> _STATED EXERCISE_:
Transcribe the part of the rows that opens with the line containing "This screenshot has width=839, height=639." and closes with the line containing "[x=38, y=515]", both of those lines included.

> _AVAILABLE RECORDS_:
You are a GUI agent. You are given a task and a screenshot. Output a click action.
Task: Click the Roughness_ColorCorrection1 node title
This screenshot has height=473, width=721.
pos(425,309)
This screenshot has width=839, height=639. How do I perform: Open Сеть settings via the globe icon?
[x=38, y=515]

==

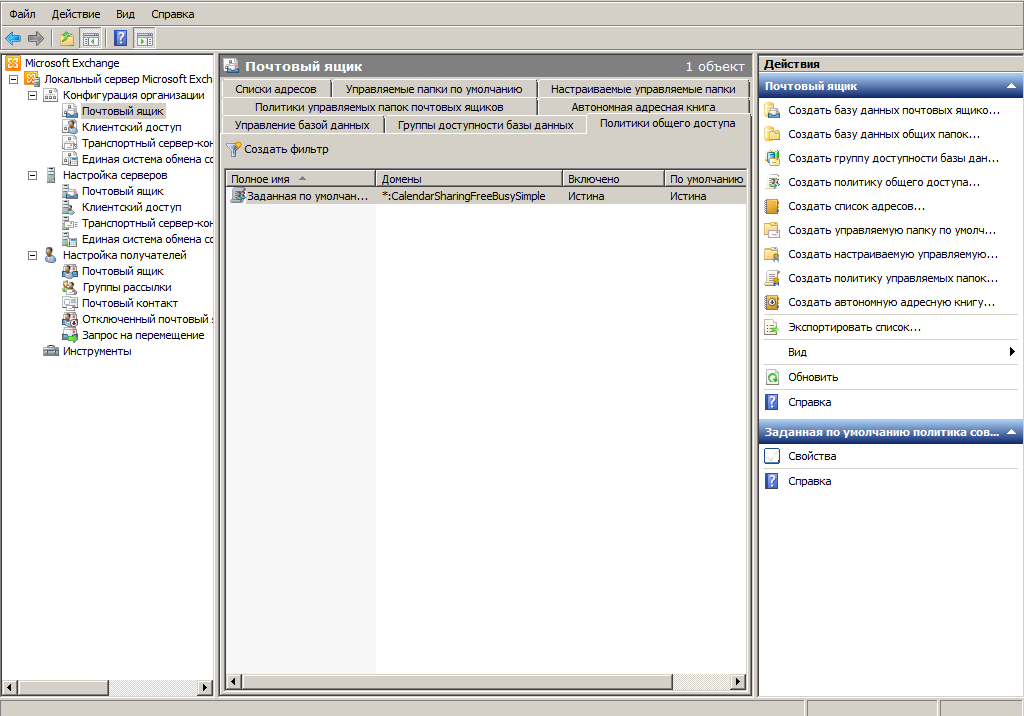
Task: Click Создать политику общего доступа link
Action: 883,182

---

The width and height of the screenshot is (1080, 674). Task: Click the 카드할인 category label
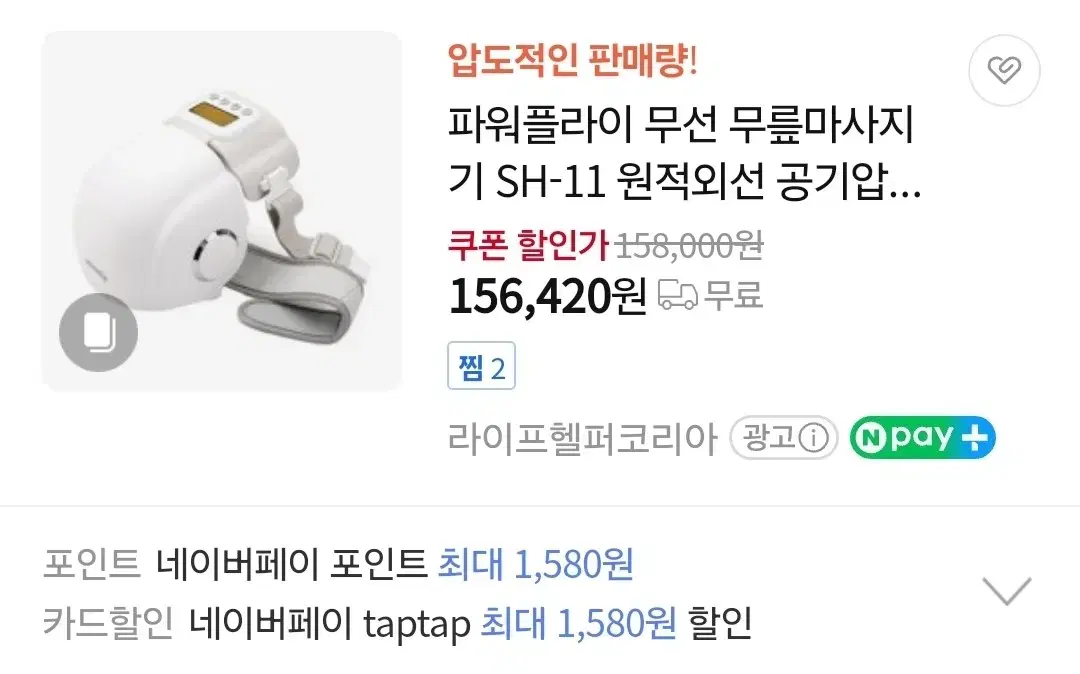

> _SOLUTION TO THIS PROBLEM_:
This screenshot has width=839, height=639. How do I perform: Open Сеть settings via the globe icon?
[x=38, y=515]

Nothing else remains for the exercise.